I will take a rest day today, since yesterday was an arduous travel day between Hong Kong, Shenzhen, and Kunming ( more on that experience later). I'm also overwhelmed with the decisions that need to be made, along with the minimizing of my packed gear I will carry. Later, I'll work on route and plans and rain contingencies. I also need to get the last few pieces of necessary gear (or possibly unneccessary, but I believe I need them), so I'll wander around the city tomorrow and check out the outdoor gear stores. I need a Chinese Blind Massage and foot scrape before I start my trek; I'm still experienceing rib pain and my feet need to be prepped. Between the research and errands, I might extend my stay in KMG (Kunming) another day or two.

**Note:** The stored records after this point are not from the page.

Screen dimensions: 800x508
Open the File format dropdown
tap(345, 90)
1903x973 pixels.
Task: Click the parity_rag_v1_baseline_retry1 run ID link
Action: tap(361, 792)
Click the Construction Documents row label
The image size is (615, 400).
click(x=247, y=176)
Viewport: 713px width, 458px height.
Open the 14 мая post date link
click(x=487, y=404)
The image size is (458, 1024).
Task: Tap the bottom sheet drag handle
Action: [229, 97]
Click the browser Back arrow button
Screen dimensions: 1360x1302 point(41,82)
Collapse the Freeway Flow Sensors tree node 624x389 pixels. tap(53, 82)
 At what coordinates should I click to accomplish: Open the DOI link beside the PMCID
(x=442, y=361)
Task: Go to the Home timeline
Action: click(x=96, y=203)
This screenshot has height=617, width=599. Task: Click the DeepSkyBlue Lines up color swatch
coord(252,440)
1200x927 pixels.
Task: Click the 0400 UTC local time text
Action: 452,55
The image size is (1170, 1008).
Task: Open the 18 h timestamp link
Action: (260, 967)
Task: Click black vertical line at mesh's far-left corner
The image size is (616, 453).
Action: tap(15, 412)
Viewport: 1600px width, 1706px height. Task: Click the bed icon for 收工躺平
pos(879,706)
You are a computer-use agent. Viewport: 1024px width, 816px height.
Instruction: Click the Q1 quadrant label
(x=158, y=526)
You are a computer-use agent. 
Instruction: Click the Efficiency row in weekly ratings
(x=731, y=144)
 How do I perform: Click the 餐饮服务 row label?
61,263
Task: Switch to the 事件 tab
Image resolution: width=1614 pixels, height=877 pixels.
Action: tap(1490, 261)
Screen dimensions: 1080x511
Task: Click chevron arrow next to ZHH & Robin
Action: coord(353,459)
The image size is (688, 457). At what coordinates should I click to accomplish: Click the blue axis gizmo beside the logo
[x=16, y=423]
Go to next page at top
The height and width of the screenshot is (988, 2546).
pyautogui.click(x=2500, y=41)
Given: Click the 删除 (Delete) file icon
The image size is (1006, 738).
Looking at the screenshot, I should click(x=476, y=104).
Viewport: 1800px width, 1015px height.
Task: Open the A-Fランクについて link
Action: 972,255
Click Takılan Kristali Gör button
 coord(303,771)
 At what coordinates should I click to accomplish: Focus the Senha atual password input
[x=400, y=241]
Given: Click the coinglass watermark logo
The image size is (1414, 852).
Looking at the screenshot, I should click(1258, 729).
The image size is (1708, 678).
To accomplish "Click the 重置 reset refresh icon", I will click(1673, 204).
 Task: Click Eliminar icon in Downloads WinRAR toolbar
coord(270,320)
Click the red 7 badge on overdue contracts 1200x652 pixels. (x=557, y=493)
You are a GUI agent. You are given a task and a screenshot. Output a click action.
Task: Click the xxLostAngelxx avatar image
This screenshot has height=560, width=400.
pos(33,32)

For those concerned about my health and safety, I will file a Flight Plan, aka POP (Personal Outdoor Plan)... hehehe ... love that! "Flight Plan" is more accurate than can be realized! ... with friends and family that includes route plans, stopover locales, and directives if I fall off a mountain. Hey, I am simply being realistic! Last year I escaped both a pack of wild dogs and HAPE (High Altitude Pulmonary Edema)! This year, who knows what's in store for me out in the wilds! My current plan is to trek until my 60-day visa entrance expires on September 27 -- or day hike when I'm tired or overwhelmed from my personal Walkabout (look up Australian Aboriginal culture) -- then fly somewhere for a house/pet sit gig for a few months while I wait out winter. I'm leaning toward a farmhouse in the Loire valley of France or someplace equally EPIC!
My I-Got-My-Chinese-Tourist-Visa Celebration dinner in Hong Kong at Olive, a Mediterranean restaurant.